Segundo um comunicado de imprensa enviado a OPAÍS, o certame visa a promoção e reflexão, através de debates sobre o desenvolvimento das actividades do meio marinho.

“Pretende-se, com a realização deste evento, levar aos presentes a promoção da reflexão e debate sobre o desenvolvimento das actividades do meio marinho como contribuição para a economia, tendo em conta o paradigma do desenvolvimento sustentável e da planificação das actividades ao longo da Costa de Angola”, lê-se no documento.

O evento contará com a participação de três especialistas portugueses, nomeadamente, Rui Rocha, Manuel Alexandre Pinto de Abreu e o contra-almirante Victor Manuel Gonçalves de Brito, para além de especialistas angolanos.

Durante cerca de 6 horas, serão abordados temas como: “aquicultura comunitária, um caminho do desenvolvimento sustentável”; “Oportunidades e perspectivas de desenvolvimento da economia do Mar” e “os blocos de construção dos Oceanos, para além dos espaços marítimos”, entre outros.

De acordo com o Comunicado de Imprensa saído do Gabinete de Comunicação e Imagem da Academia de Pescas e Ciências do Mar do Namibe, a conferência é dirigida aos seus estudantes e demais interessados em aprender matérias ligadas ao Mar.
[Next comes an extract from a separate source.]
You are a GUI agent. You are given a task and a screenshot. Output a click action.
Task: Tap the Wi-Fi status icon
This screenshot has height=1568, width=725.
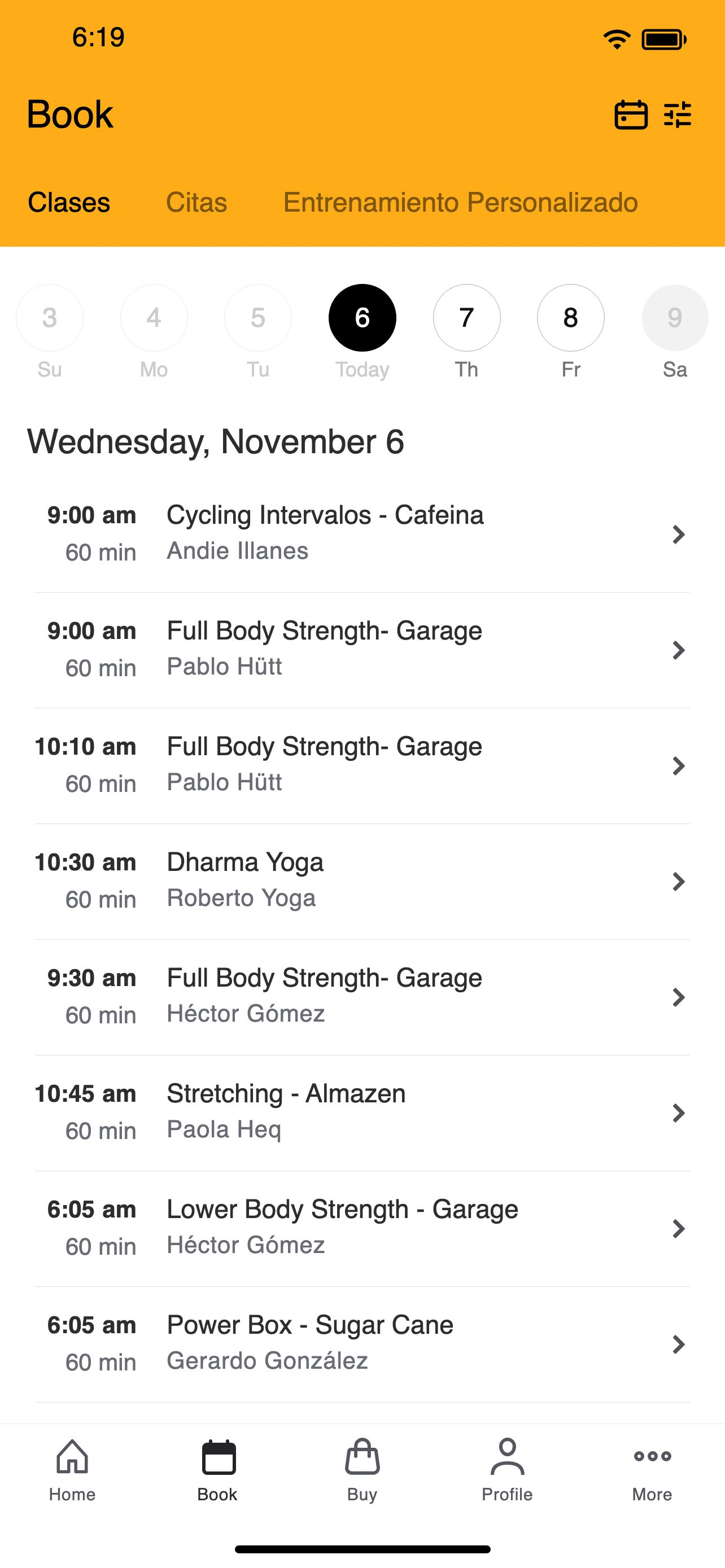click(617, 40)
Apesar de não precisar o número de participantes, a organização afirma, no referido documento, que contarão também com a participação de académicos e membros do governo local.

“Neste âmbito, a Academia de Pescas e Ciências do Mar do Namibe convida a comunidade académica, a comunidade científica e todos os interessados em assuntos do Mar para um debate de temáticas relacionadas com as Ciências do Mar, enquadradas pelo fenómeno globalização e perceber o enquadramento dos principais espaços e actores num contexto da utilização do espaço marinho angolano”, consta no documento.